▸ **Data for the task**:
·····

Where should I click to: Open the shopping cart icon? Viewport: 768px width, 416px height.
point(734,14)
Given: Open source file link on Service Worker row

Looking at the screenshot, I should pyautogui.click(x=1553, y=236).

·····

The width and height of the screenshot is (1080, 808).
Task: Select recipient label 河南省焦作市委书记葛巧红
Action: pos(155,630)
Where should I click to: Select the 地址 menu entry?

·····

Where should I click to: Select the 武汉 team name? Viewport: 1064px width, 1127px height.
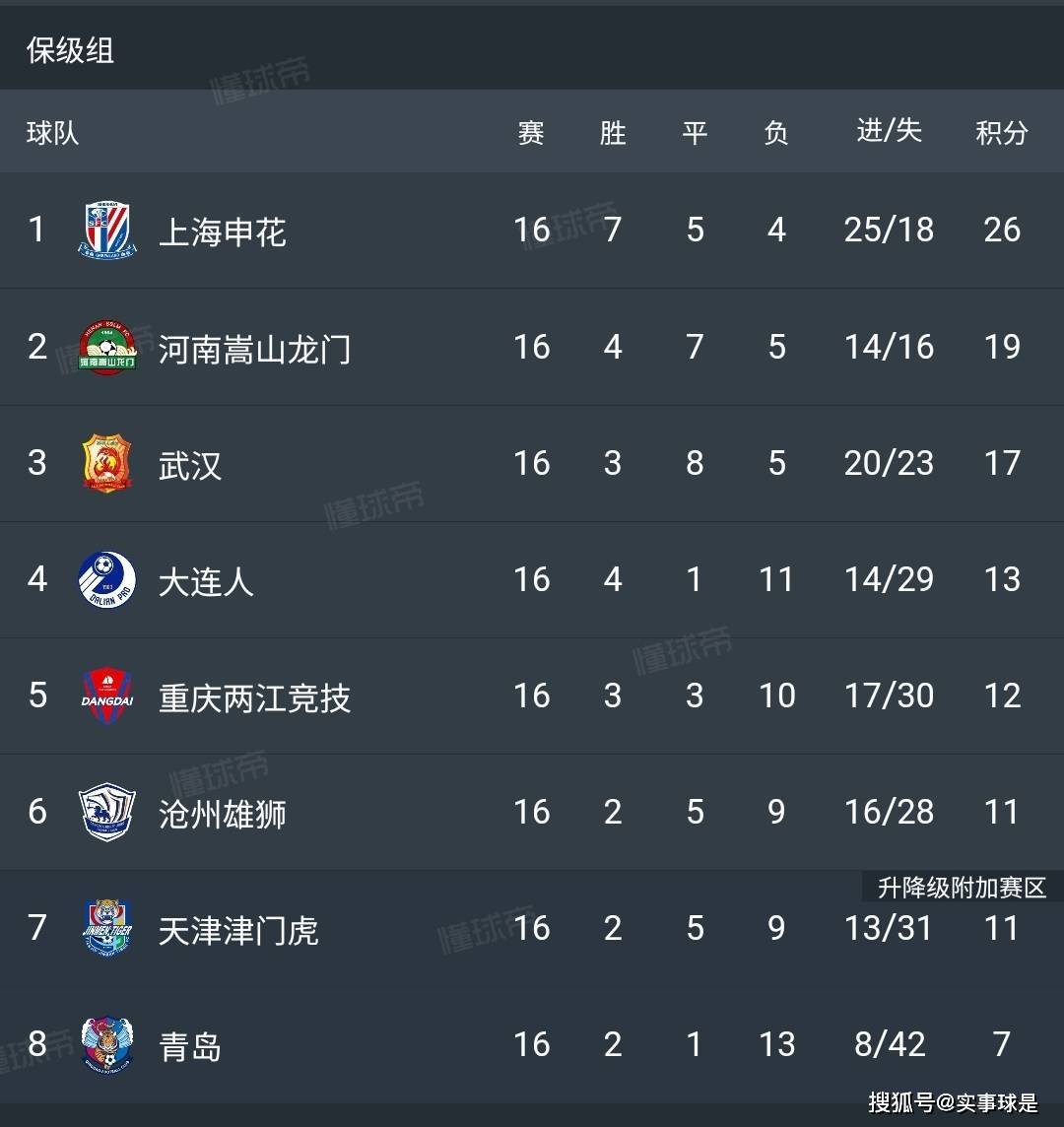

·····

▸ **What is asked**: Can you repeat the part that opens with the line containing "Where should I click to: Open" and closes with the line containing "Looking at the", substituting "basket" for "shopping cart" and keeping everything else the same?

▸ **Output below**:
Where should I click to: Open the basket icon? Viewport: 768px width, 416px height.
point(734,14)
Given: Open source file link on Service Worker row

Looking at the screenshot, I should pyautogui.click(x=1553, y=236).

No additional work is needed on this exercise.